More from the family album: a rich, fudgy plate of roasted zucchini, buzzing with paprika oil and refreshed by goat’s feta and mint. This is part of the saltatim (“salads”) opening flush, and is joined by a sharp, crunchy plate of cucumbers and lima beans in vinaigrette, a deeply savoury hummus slicked in paprika oil, and pomegranate-bejewelled baba ghanoush.

Papo tried to open an Israeli street food restaurant a few years ago and hit some creative walls with a business partner at the time. Golda is his more rounded vision: family recipes and Israeli memories shaped by his subsequent learnings from his posts at restaurants like L’Hotel Gitan and Bar Lourinha.

You advance to fish, a dish of his mother’s, but where she would steam fillets for hours over a bed of garlic, peppers and oil, his is a clipped version: a fish stock, garlic, coriander and capsicum emulsion in which he finishes his snapper, for a brighter, firmer result. Silky beads of Israeli couscous swim in a creamy pumpkin base almost like risotto, spiked with a herb blitz akin to salsa verde. Even the dark, wintery dish of beef cheeks is lifted by pomegranate and beetroot.

As restrictions lift, Papo will stretch. A la carte will soon come to the fore, including tapas-style snacks like sambusak, Iraqi crimped pastries that he plans to plump with rockling, prawns and crushed potatoes, and mini falafel pitas served with fermented mango pickle, amba.

Malabi, a cream pudding with citrus and cardamom honey.
Malabi, a cream pudding with citrus and cardamom honey. Photo: Joe Armao


This is a slick hotel space in a strip of Commercial Road that attracts the ferociously groomed, but there’s little gilding of the lily – except where it counts.

Like when mint tea is poured as a breather before dessert.

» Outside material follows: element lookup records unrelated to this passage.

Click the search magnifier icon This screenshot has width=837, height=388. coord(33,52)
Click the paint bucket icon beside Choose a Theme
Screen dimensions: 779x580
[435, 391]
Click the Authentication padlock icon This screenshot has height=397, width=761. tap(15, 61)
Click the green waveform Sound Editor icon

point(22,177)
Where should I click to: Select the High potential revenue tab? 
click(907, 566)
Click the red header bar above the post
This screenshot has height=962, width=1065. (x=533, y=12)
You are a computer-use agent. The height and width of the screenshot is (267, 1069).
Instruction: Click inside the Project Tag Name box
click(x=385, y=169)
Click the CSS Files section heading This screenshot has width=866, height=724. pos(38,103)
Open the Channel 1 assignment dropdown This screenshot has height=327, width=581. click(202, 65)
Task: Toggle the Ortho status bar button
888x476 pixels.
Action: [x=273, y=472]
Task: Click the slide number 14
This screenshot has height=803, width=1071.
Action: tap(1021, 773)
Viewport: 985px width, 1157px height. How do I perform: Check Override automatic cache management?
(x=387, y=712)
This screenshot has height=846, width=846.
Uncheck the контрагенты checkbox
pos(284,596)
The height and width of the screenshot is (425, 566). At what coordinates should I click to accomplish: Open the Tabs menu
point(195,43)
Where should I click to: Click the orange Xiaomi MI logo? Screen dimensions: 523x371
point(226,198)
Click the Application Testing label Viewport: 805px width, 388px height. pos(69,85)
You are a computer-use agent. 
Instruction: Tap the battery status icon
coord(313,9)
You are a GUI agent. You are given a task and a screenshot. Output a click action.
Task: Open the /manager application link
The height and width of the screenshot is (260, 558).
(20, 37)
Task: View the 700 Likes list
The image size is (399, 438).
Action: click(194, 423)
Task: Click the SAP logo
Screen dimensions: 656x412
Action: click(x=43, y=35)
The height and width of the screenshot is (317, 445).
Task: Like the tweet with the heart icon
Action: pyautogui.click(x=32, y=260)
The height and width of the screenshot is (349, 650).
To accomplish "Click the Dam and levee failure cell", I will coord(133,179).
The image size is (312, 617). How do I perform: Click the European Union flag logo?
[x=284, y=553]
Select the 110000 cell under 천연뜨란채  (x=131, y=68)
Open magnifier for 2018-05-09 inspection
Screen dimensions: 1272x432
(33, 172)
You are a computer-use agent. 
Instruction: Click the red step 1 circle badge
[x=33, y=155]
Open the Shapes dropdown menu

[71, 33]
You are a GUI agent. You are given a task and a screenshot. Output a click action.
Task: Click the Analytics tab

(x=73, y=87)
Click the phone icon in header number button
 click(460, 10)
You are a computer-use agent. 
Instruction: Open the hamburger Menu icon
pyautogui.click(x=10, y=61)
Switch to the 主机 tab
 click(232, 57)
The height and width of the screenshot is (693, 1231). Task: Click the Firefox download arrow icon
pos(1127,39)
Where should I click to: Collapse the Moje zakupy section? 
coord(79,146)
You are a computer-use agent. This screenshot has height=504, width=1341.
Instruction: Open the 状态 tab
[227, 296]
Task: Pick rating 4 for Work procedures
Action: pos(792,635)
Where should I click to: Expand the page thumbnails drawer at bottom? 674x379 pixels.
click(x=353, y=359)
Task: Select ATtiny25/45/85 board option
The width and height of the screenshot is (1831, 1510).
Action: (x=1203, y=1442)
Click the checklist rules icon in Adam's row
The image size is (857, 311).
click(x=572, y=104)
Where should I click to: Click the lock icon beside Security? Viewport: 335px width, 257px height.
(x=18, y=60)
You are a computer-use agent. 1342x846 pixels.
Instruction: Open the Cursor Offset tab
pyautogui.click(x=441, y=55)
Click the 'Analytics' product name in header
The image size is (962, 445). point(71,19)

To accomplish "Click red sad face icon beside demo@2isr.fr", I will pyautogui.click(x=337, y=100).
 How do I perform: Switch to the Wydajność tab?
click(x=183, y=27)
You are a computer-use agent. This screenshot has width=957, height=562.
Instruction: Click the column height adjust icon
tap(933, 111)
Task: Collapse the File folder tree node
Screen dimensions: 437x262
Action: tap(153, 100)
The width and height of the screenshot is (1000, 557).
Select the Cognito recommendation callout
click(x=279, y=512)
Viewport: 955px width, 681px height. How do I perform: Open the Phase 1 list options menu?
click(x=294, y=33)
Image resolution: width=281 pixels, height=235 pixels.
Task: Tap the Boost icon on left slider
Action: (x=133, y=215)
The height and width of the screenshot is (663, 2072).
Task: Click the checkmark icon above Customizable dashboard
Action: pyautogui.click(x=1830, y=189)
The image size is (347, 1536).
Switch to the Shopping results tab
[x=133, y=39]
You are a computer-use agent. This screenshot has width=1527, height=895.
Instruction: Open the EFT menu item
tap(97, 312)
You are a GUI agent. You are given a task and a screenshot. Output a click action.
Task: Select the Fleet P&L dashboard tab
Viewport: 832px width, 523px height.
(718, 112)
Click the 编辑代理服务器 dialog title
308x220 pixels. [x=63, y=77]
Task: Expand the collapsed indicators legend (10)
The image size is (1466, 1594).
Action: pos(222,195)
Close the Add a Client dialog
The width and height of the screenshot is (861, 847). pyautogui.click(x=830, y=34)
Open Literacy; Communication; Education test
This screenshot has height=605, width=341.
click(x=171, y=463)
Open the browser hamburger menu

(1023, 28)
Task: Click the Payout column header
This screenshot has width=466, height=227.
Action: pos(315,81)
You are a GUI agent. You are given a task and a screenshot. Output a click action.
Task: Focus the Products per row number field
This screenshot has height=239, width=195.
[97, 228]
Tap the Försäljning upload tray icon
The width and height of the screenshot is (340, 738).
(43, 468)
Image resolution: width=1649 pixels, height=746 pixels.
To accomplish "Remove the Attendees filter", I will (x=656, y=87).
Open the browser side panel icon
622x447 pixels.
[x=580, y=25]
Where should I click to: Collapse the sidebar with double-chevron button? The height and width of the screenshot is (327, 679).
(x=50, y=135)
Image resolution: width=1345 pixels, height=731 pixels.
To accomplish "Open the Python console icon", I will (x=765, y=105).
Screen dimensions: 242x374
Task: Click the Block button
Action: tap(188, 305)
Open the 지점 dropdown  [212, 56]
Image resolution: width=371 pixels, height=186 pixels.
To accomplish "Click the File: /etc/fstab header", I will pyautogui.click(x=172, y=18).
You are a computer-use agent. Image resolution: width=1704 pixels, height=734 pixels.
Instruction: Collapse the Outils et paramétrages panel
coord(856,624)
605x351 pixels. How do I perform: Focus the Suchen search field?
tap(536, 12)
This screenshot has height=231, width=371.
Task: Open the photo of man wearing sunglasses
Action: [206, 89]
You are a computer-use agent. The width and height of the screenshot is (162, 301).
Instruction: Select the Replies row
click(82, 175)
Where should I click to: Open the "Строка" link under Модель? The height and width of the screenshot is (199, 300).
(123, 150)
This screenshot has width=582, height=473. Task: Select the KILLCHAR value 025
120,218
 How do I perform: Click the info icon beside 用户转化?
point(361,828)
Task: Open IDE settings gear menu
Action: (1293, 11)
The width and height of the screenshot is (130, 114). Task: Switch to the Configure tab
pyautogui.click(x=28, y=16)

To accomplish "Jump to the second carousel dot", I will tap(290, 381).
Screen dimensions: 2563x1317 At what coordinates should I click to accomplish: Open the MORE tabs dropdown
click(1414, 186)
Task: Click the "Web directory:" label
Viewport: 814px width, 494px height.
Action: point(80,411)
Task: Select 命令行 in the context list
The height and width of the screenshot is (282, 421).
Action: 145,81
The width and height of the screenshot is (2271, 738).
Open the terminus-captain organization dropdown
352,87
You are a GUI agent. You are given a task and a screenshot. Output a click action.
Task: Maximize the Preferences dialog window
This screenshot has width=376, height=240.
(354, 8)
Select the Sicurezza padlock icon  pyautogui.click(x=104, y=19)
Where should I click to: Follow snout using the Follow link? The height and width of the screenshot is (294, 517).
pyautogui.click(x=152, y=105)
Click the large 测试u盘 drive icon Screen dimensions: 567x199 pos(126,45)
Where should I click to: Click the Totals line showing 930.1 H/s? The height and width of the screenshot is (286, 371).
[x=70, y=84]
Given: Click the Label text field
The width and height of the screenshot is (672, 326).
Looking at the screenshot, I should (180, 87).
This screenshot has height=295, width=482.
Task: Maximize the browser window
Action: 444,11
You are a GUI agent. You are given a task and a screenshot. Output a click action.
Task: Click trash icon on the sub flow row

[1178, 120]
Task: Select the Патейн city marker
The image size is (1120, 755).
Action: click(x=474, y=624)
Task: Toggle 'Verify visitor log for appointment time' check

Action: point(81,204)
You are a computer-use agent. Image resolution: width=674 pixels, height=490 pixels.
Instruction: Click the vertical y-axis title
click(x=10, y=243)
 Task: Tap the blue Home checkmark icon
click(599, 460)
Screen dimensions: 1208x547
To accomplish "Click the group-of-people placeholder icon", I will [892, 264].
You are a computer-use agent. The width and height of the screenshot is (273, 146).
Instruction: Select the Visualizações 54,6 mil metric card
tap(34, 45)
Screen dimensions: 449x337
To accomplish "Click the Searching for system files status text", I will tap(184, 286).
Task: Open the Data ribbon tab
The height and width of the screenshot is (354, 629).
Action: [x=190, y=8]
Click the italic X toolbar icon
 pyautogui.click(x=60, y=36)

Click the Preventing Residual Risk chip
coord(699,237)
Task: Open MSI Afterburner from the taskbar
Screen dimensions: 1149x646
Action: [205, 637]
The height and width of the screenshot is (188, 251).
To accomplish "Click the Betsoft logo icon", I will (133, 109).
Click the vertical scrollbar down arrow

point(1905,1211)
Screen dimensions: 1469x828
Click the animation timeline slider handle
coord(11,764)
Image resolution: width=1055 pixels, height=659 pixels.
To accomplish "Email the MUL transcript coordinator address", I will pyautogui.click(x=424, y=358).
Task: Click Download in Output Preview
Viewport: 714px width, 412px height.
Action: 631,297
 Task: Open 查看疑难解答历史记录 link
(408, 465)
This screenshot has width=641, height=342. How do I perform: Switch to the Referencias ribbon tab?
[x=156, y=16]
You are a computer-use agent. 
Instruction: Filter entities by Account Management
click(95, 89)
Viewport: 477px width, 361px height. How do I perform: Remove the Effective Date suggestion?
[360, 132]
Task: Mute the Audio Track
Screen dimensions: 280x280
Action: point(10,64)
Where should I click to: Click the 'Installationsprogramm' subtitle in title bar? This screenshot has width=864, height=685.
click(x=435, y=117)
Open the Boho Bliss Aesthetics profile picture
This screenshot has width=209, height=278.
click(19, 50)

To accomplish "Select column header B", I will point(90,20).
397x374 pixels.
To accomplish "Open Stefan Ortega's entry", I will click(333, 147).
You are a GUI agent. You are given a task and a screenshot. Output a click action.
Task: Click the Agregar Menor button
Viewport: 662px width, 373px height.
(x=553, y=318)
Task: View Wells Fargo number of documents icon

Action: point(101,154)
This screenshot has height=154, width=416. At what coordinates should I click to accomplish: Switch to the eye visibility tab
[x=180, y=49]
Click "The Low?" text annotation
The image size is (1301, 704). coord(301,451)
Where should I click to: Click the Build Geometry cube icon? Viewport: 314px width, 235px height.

Or when dessert comes and it’s the elegant simplicity of malabi, a set cream pudding slicked with skinsy citrus and cardamom syrup and a nutty whorl of toasted coconut.

COVID has taken a lot, but if it has forced places like this into being, that’s one silver lining.

Golda has filled the Gramercy Social space on Commercial Road.
Golda has filled the Gramercy Social space on Commercial Road. Photo: Joe Armao


The lowdown

Golda

Address: 162 Commercial Road, Prahran, goldarestaurant.com.au, 0438 824 297

Cost: $55 set menu, Cocktails $18

Takeaway: A tighter menu is still available for pick-up

Go-to dish: Chopped liver with grated egg and laffa bread

Pro tip: The cocktail trolley is the best drink situation since Stanley Tucci’s lockdown negroni video

Where’s the score? While the industry works to get back on its feet, the practice of scoring reviews has been put on hold.